La vie autrefois : l'artisanat

          De tous temps les habitants de Mollières, comme d’ailleurs de tous les villages de montagne, se sont efforcés de se suffire autant que possible à eux-mêmes. Par exemple, il y a toujours eu un ou deux cordonniers au village, mais leur métier n’était qu’accessoire ; ils n’y travaillaient que l’hiver ou quand les travaux de la campagne étaient moins pressants : ils vivaient donc essentiellement, comme les autres Molliérois, de la terre.

          Il y avait le teisseire (tisserand) qui tissait le fil de laine pour faire des couvertures. (Les Molliérois qui ont eu la chance de quitter le village avant la guerre possèdent encore quelques unes de ces couvertures qu’ils gardent jalousement en souvenir des ancêtres). Si la laine des moutons était filée avec plus de soin, lou tesseire filait le drap, avec lequel on confectionnait des pantalons, des vestes, des gilets, des capes pour le froid et la pluie, et aussi des jupes pour les femme et jusque des guêtres pour marcher dans la neige. Tous ces tissus avaient une durée de plus d’une génération. Je me rappelle avoir encore vu des anciens avec des pantalons de drap dont le noir à la longue était devenu marron.

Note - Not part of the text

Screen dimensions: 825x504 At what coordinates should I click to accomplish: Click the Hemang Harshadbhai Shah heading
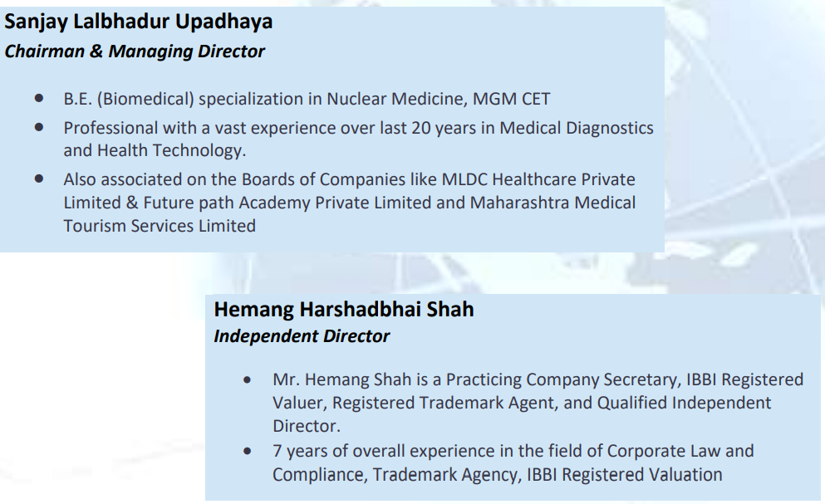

          Le teisseire fabriquait aussi la toile de chanvre pour draps et chemises. Mais cette plante textile ne poussait que dans les petites planches de la Liouma et Pierre-Blanche et étaient loin de suffire aux besoins. Les Molliérois avaient donc l’habitude d’acheter ce produit déjà prêt pour garnir la quenouille à Roquebillière, à la foire de Sainte Catherine (le 25 novembre).

          Le paysan de la montagne, et même de la plaine, à toujours été par nécessité bon bricoleur en toutes branches. Ici, ils se spécialisaient surtout dans le travail du bois où la matière première ne manquait pas. Les anciens confectionnaient en bois des seaux, des écuelles, des louches, des cuillères, etc. Dans la branche de la menuiserie, il y a toujours eu quelques spécialistes assez habiles et assez outillés pour confectionner les meubles de la maison, comme des armoires, non sans quelques décorations.

          A l’occasion de constructions nouvelles, l’on a rarement utilisé la main-d’œuvre étrangère pour la fabrication des portes, des fenêtres, volets, cloisons, etc. On pouvait, avant l’incendie, remarquer sur certaines portes d’entrée un certain goût artistique. Le seul exemple qui ait subsisté est la porte de l’Eglise, désormais rongée par le temps, qui permet malgré tout de constater l’habileté de son constructeur.

          Ce genre d’artisanat aurait pu se perfectionner et se développer par l’implantation sur place d’une scierie et d’un chemin d’accès par des chariots, si un article du traité franco-sarde de 1861, comme nous verrons par la suite, n’avait pas interdit la sortie de tout produit manufacturé, si bien que cet artisanat devait se limiter à la consommation locale.